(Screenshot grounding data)
((
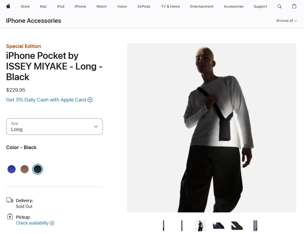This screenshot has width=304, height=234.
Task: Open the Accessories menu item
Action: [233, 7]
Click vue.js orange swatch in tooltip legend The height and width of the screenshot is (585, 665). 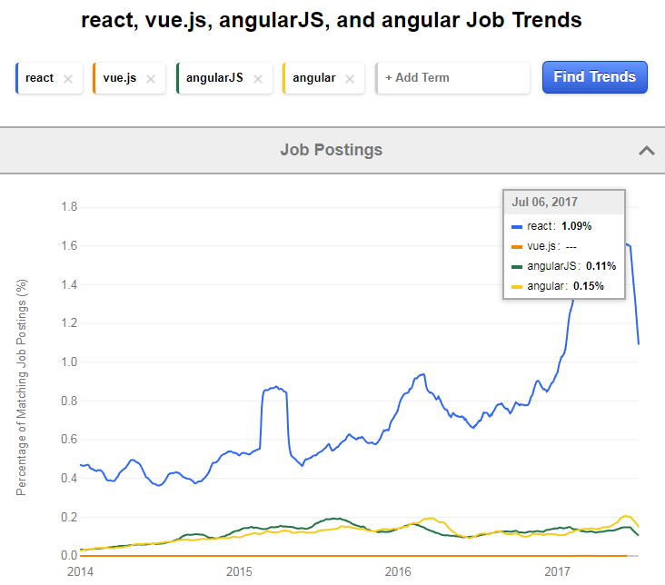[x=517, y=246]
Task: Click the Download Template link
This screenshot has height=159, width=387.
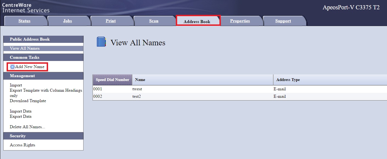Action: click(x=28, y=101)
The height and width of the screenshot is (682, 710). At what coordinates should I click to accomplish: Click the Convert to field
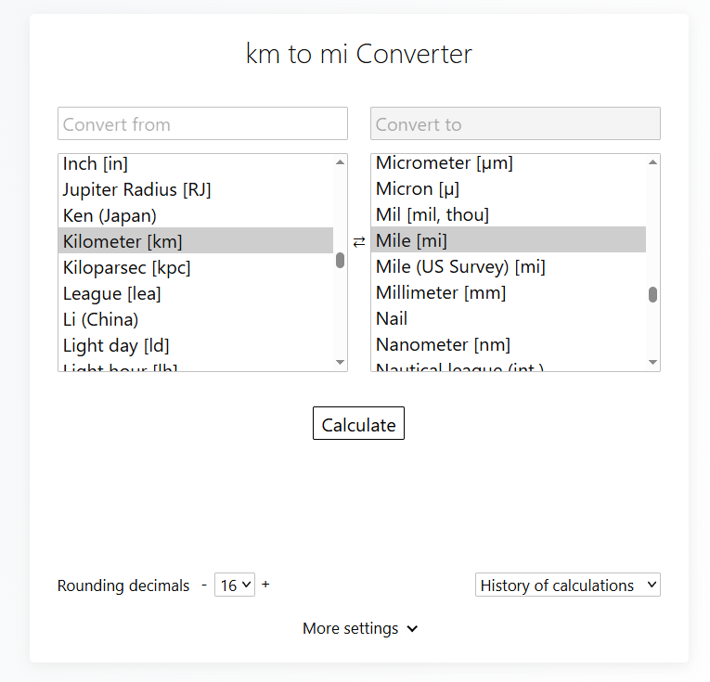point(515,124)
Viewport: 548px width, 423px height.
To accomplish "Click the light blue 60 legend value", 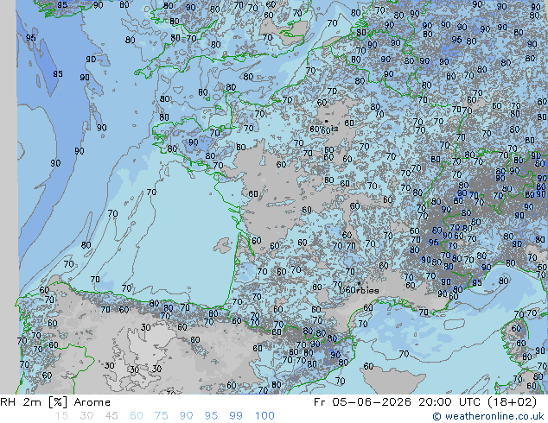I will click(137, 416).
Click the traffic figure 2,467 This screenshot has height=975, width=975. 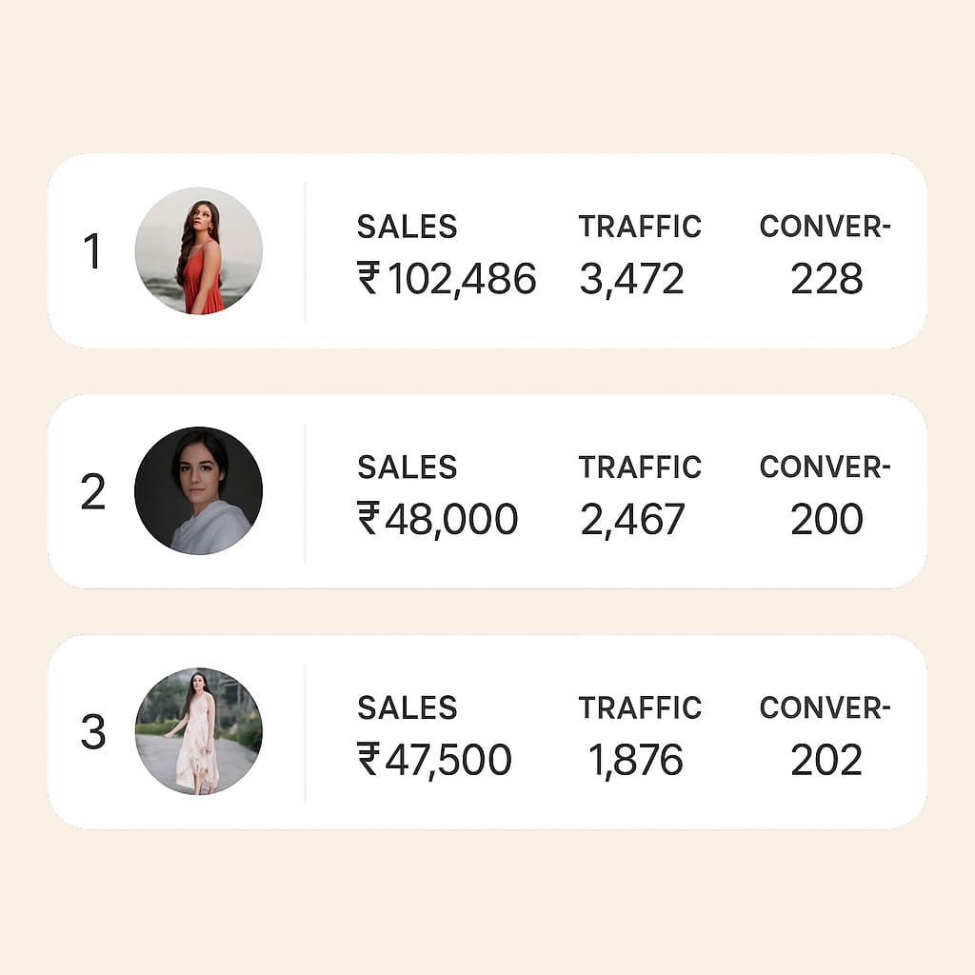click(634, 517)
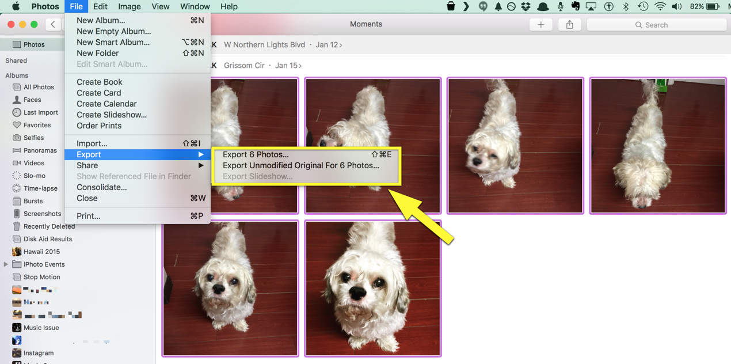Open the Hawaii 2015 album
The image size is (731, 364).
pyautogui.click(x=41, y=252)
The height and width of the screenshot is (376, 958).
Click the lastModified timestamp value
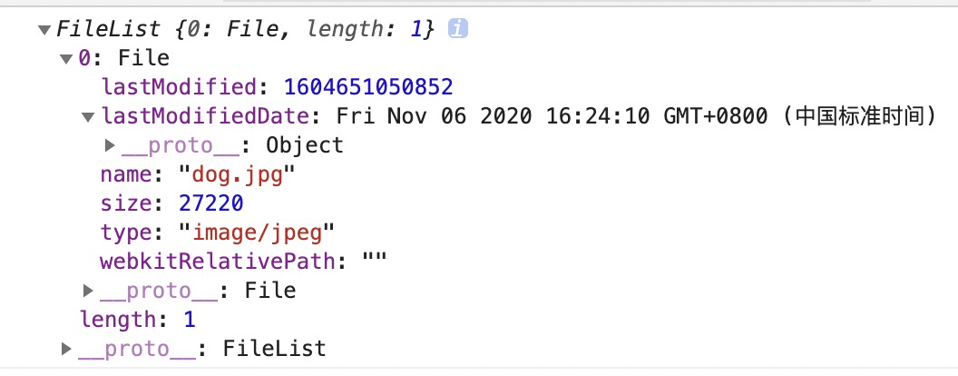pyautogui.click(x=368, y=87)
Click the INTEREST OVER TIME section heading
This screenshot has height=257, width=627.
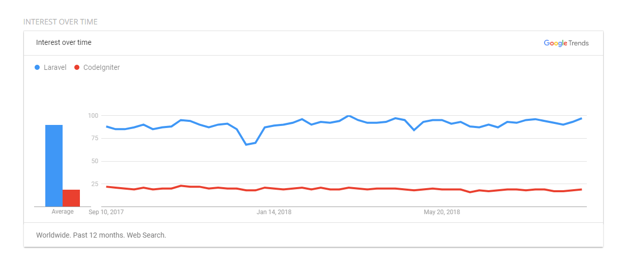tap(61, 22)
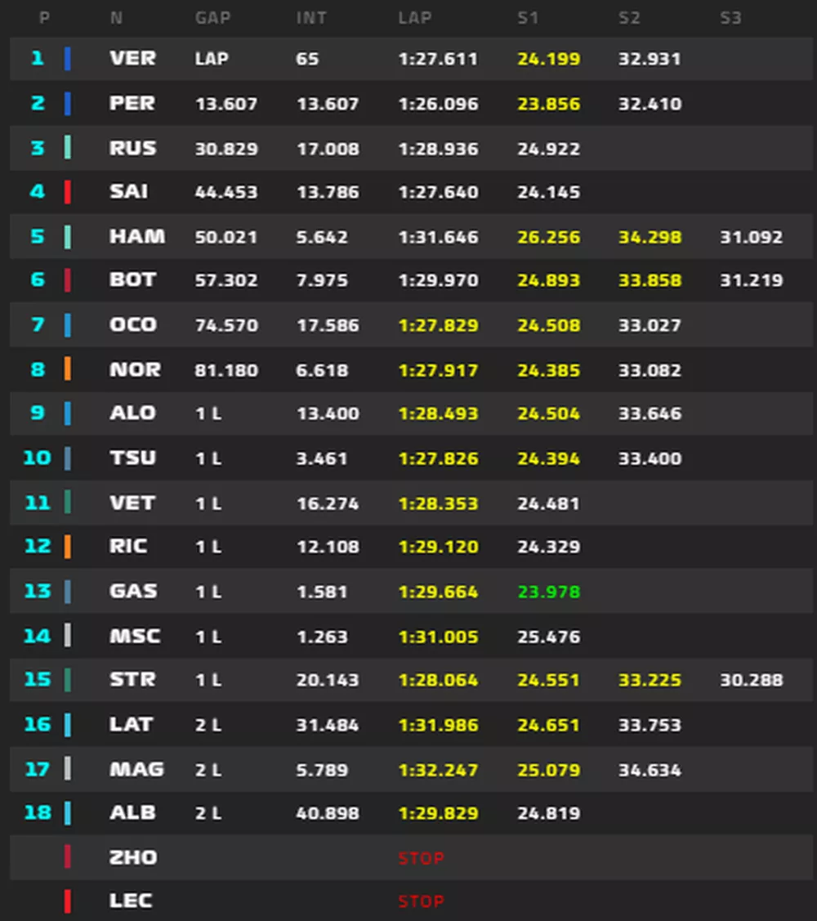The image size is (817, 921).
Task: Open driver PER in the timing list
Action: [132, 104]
))
**TASK REQUIREMENTS:**
Leave out every picture, and write out exactly the lines from the one with "The height and width of the screenshot is (376, 958)." through the end of the records above, both ends included.

**WRITTEN SOLUTION:**
The height and width of the screenshot is (376, 958).
Click the lastModified timestamp value
pyautogui.click(x=368, y=87)
Click the INTEREST OVER TIME section heading
This screenshot has height=257, width=627.
tap(61, 22)
The image size is (817, 921).
Task: Open driver PER in the timing list
Action: [132, 104]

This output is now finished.